Another way that Donne differs to Shakespeare is that he is more hopeful. Shakespeare hopes that his lover will live on, but he needs “men [that] can breathe and eyes [that] can see” for it to happen. This suggests that Shakespeare is relying on people for his wish to happen. However, when Donne writes about something happening, he is certain that it will happen, whereas Shakespeare is also confident but his use of the phrase “so long as” gives away the fact that it may stop happening.
On the other hand, when Donne writes about death, he is certain that people who are killed by death “die not”, and Donne shows his confidence straight after it by referring to death as “poore death”, and then finally concluding the quatrain by boasting that “nor yet canst thou kill mee”. This goes a step further than just hoping that death is not the end, because of his use of definite language, for example “not” and “nor”.
However, in his other poem Donne is definitely more hopeful than certain. One reason for this is his use of hopeful language, such as “may rise” and “except you”. Yet Donne may still be more hopeful than Shakespeare because he is relying on God, who would definitely be more reliable than men.

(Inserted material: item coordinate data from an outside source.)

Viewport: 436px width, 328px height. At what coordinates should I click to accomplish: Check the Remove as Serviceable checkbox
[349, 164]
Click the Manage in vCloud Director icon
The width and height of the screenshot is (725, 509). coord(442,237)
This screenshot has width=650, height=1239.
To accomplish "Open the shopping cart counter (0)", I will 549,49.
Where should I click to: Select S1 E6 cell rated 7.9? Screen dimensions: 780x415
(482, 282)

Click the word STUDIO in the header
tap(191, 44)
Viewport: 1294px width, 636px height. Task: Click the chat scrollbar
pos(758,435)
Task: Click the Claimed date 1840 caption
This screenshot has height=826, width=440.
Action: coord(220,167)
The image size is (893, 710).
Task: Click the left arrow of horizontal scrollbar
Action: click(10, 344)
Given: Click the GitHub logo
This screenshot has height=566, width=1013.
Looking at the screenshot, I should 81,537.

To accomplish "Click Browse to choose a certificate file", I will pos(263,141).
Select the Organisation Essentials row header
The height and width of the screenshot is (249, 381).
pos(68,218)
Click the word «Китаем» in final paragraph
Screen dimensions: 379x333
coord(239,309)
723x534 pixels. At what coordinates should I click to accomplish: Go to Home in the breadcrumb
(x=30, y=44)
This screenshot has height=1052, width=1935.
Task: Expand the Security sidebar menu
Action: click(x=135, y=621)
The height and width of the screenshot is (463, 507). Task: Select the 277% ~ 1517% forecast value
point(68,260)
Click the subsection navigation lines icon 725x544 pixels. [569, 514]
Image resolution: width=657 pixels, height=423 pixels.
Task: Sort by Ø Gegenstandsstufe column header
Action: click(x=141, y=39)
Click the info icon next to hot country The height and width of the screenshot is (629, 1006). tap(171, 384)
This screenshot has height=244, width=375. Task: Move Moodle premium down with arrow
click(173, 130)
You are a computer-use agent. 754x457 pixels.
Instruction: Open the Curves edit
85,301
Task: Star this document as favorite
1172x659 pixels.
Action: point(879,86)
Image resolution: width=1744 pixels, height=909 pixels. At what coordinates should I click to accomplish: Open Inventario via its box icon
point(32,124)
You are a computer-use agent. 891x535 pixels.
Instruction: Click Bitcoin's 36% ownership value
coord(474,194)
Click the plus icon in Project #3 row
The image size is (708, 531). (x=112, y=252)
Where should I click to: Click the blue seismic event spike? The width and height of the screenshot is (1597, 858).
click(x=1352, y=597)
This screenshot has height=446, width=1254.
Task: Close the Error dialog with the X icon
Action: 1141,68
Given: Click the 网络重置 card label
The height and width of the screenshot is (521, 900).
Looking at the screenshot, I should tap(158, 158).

However, Donne still feels the need to reassure God that he “dearly” loves him and that he “would be lov’d faine”. This would also suggest Donne’s uncertainty because he needs to change the subject slightly to make his argument better.
Ultimately, I think that Donne is more effective than Shakespeare in putting his views across. Shakespeare makes the reader feel very calm while Donne brings the reality to the reader while still comforting him/her. This means that Donne also has a purpose to his poems. They both write on philosophical topics but Donne is a lot more straightforward in his poems while Shakespeare is more thoughtful.